Luis Mateo Díez, Premio Nacional de las Letras 2020


En la risa de Luis Mateo Díez hay restos de la picardía que marcó su infancia. Era una persona extraviada, perdida, como sus personajes de novelista. Dice bajo la sombra de los árboles del Retiro: “Era un poco cabroncete. Hacía putadillas, contaba muchas mentiras, me gustaba hacer cosas en secreto, en comandita”. Hacía tropelías. “Algunas casi arriesgadas, era un pájaro; no me gusta quien era cuando hablo de él”. Le gustaba “ir a robar liando a amigos a un almacén del pueblo [Villablino, en León] donde el material pirotécnico”, cuenta. “Esperaba afuera, los otros robaban y nos íbamos a explotar la pólvora al bosque”.

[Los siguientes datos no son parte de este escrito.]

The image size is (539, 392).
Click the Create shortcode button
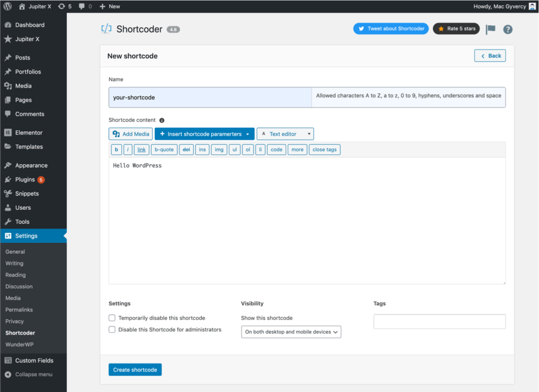(135, 369)
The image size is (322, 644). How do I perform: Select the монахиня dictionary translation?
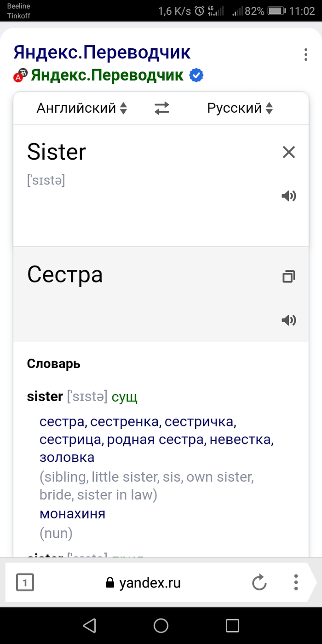(72, 513)
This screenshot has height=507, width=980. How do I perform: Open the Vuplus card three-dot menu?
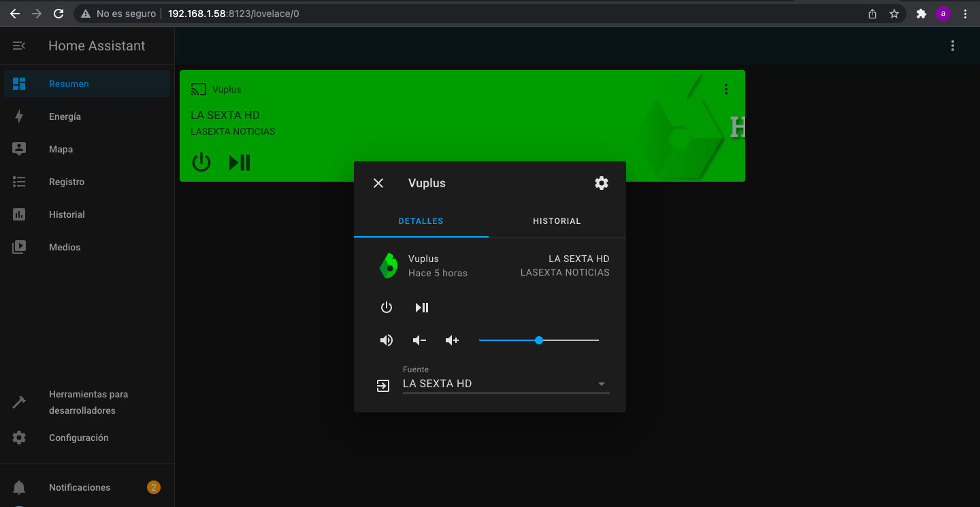point(726,89)
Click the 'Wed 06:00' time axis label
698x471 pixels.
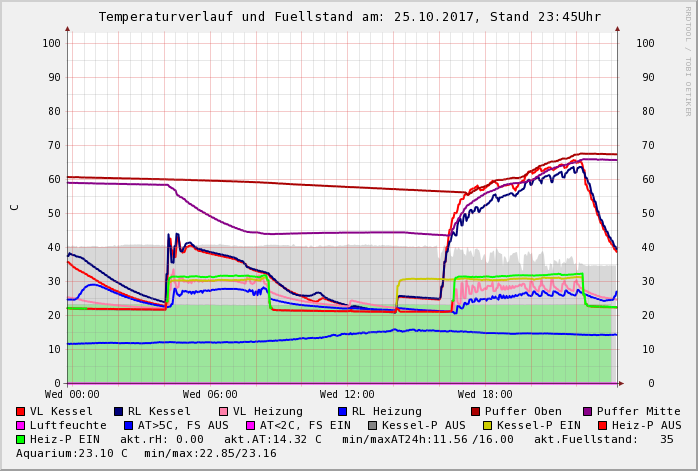pyautogui.click(x=210, y=395)
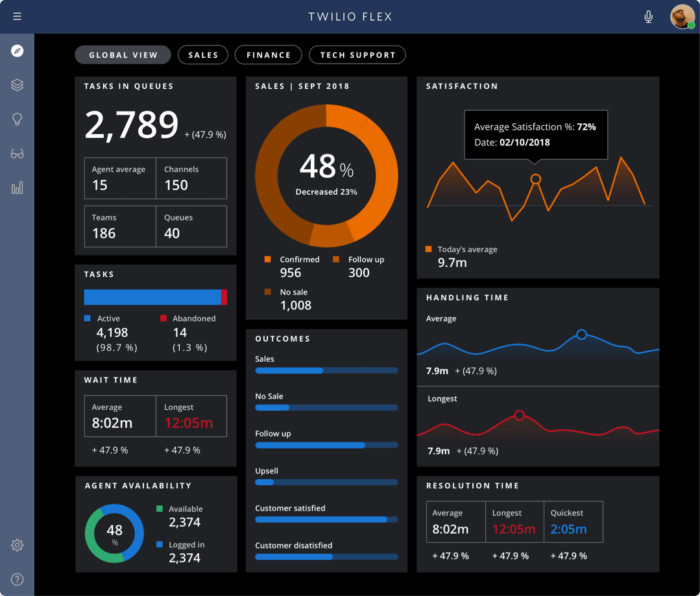The image size is (700, 596).
Task: Select the FINANCE tab
Action: [268, 54]
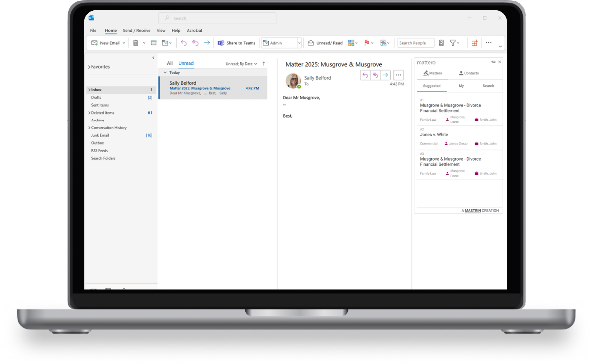Screen dimensions: 591x364
Task: Open the mattero Matters tab gavel icon
Action: pyautogui.click(x=426, y=73)
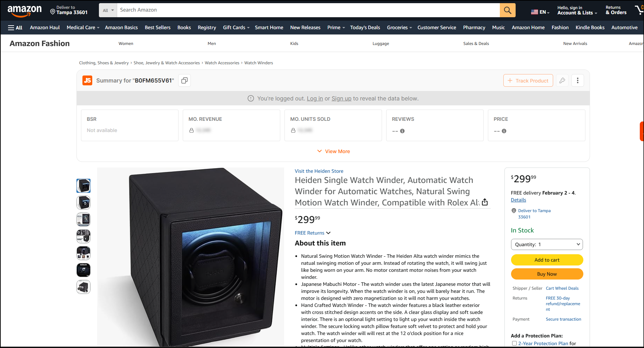Click the pin icon in Jungle Scout bar
The image size is (644, 348).
(562, 80)
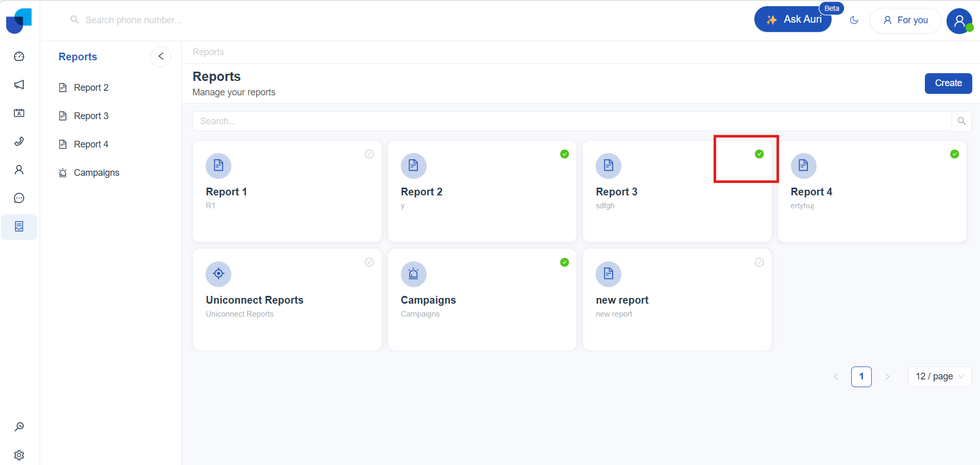Open the user profile avatar menu
This screenshot has width=980, height=465.
point(959,21)
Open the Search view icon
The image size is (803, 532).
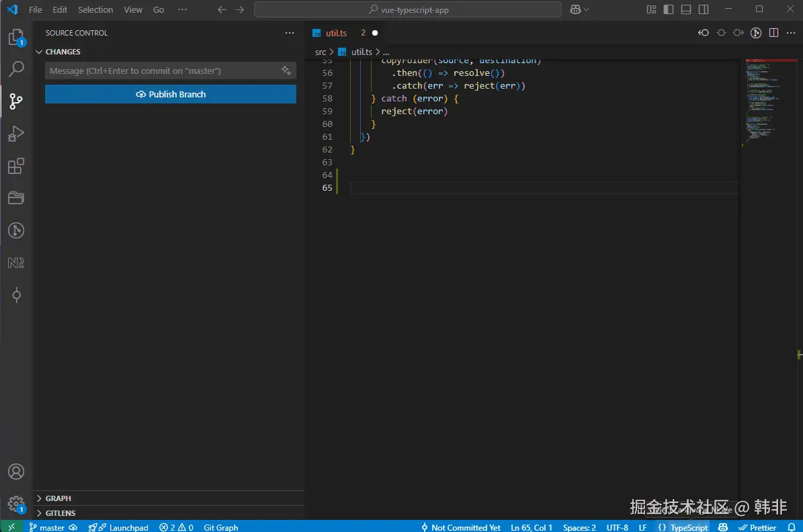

Este Mateo que ahora habla desde los 77 años, con canas venerables, académico de la Lengua, cuenta: “Era un niño fumador, mandaba a los compañeros a comprar unos cigarros asquerosos; bebía anís, ya de pequeño pillé una moña terrible, me echaba anís en la cabeza y me peinaba con el licor… Más ejemplos: si a uno de mis hermanos le gustaba un cuento, se lo robaba y lo quemaba. Era un niño malo y en esa infancia era también desgraciado”. En las manos tiene ahora su último libro, Gente que conocí en los sueños (Nórdica, con ilustraciones de Mo Gutiérrez Serna), donde “las montañas no cierran sino que se abren a otros valles”, que era también una obsesión soñada de aquel chico, cuyas maldades estaban, también, en ciertas intenciones.

“Lo que sí tenía ese niño era una curiosidad que a veces no entiendo: era asesino, quería matar a Franco. No por ningún tipo de ideología: es que me hice una imaginación turbia, por lo que pudiera haber percibido, y quería matar a Franco”, confiesa. A medida que ha pasado el tiempo, dice el muy noble Mateo, incapaz de matar una mosca: “He ido huyendo de mi infancia según he ido reconociendo al niño que fui”. ¿No será que en sus libros, incluido este de los sueños que tuvo, ha tratado de pintar a aquel niño? “Puede que sí; era un niño que escribía, que hacía novelitas, teatro, leía. Un niño especial. Pienso que tenía un ramalazo de imaginación un poco precoz y precipitado”. No se vengaba ni contra el medio ni contra la familia, pero tenía un gran disgusto con el mundo. Arremetía, pues, contra la realidad.

Su hermano Antón le publicaba novelitas que grapaban y vendían. “Estaba satisfecho porque era reconocido y querido por eso. La gloria literaria ya la tuve de niño. ¡Ganaba mucho dinero! Aborrecía escribir sobre lo que pasaba, pero en el barrio me empezaron a utilizar por estas veleidades y porque quería matar a Franco”.

Luego escribió novelas, como La fuente de la edad o Camino de perdición, conoció la amistad y el amor, y fue un hombre feliz, trabajó en el Ayuntamiento de Madrid, es académico y lo quiere todo el mundo. Las ruindades quedaron para los libros. La amistad, por ejemplo, la cifra en Agustín Delgado, que murió. “Hombre de grandes sabidurías, de una tremenda discreción y una capacidad de análisis extraordinaria. Un amigo iluminador. He tenido a dos personas en mi vida, Agustín y mi hermano Antón. En cuanto al amor, ahí he tenido a la persona más maravillosa del mundo. Agustín me sacó de Sartre y me metió en Camus, me orientó hacia Vasili Grossman”.

—¿Ya se puede contar que usted se bañaba desnudo, de muy adulto, en la playa asturiana de La Francia?

—Sí, puedes. En la tradición familiar mi padre tenía propensiones de nudista. Tenía pocos prejuicios para eso y a mí me contaminó mucho. No me importaba. A este niño perdulario, tontorrón y malo no le importaba ir con la pilila al aire.

Por aquella playa destacó esa noche la elegancia desnuda de Luis Mateo Díez, que ahora se va hacia su casa acompañado de la gente que conoció en los sueños.